27 Février 2024
Lorsqu’une femme de ménage et une concierge se trouvent foudroyées par l'amour qu'elles se portent, rien n’est simple dans le monde où elles évoluent. Avec une infinie délicatesse et un sens de l’humour aiguisé, Marie Dilasser, Roser Montlló Guberna et Brigitte Seth nous font pénétrer dans l'ordinaire d'une relation lesbienne dans une Espagne encore proche mais pas que…
Elles ont la soixantaine, les deux femmes qui évoluent dans un décor de plantes vertes de hall d’immeuble – qui se mue en jardin abritant des rencontres cachées aux yeux du monde – et un espace nu – qui s’habille tour à tour de l’ensemble des lieux de la vie tous les jours. L’une est concierge, toute de noir vêtue, une invisible cependant soumise au jugement de ceux qui passent devant sa loge, attentifs à la « correction » de son comportement. L’autre, tout aussi transparente malgré ses habits de couleur, est femme de ménage. Elle brique, frotte et lessive, non sans s’autoriser toutefois, lorsqu’elle est seule, d’un brin de fantaisie – ébaucher quelques pas de danse ou fredonner des chansons d’amour, comme il se doit. Entre la femme qui habite la robe noire et celle qui lui oppose sa tenue bigarrée, ça fait « clic » et les teintes fusionnent. Mais comment s’y prendre quand on est en bas ? Comment se comporter quand, tout à coup, sortir de la « norme » vous rend visible dans un monde où tout doit être d’équerre avec la « morale » dominante et chacun à sa place ? Comment vivre pleinement l’amour quand le non-dit et la tricherie sont le lot quotidien ? C’est à la croisée de l’interdit social qui pèse sur l’homosexualité et de l’exploration du désir que la pièce s'installe.

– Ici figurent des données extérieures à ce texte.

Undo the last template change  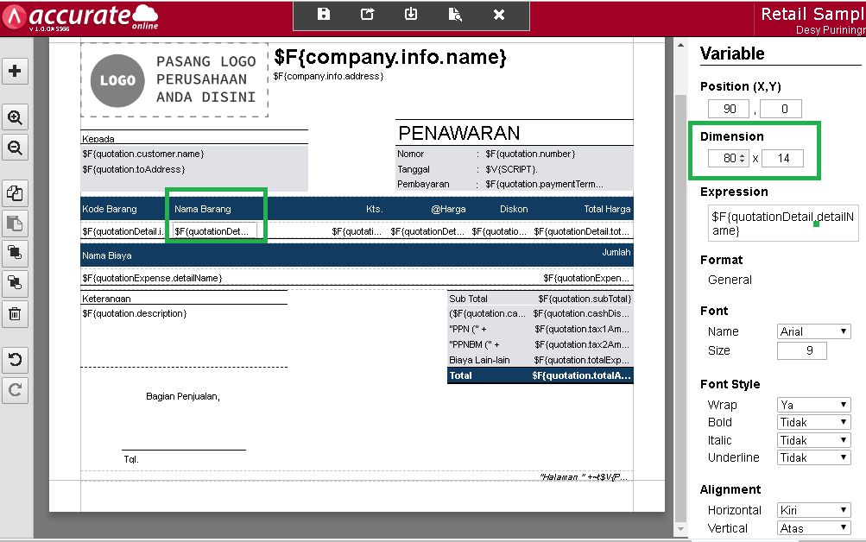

Une navigation dans le monde du secret encore actuelle
Si les références culturelles qui apparaissent au fil du spectacle sont espagnoles, la situation pourrait tout aussi bien s’appliquer ailleurs dans le monde et dans un autre temps. Le secret, la nécessité de se cacher, de travestir son homosexualité, qui a pesé sur la génération des femmes mises en scène par le spectacle n’est pas si éloignée. Et alors qu’on pourrait la croire obsolète aujourd’hui, la pièce vient nous rappeler qu’en dépit des traités et lois protégeant les droits des personnes LGBT dans l’Union européenne et incluant l’interdiction de la discrimination à l’embauche – la législation concernant le mariage entre personnes du même sexe ou l’adoption monoparentale différant cependant selon les pays –, l’homosexualité est loin d’être passée dans les mentalités. Combien de femmes se prétendent sœurs pour voyager ensemble ? Combien d’expédients permettent d’éviter de dire, de s’attirer des réflexions pour ne pas être en butte aux moqueries, aux insultes, à la mise à l’écart ou à l’exclusion ?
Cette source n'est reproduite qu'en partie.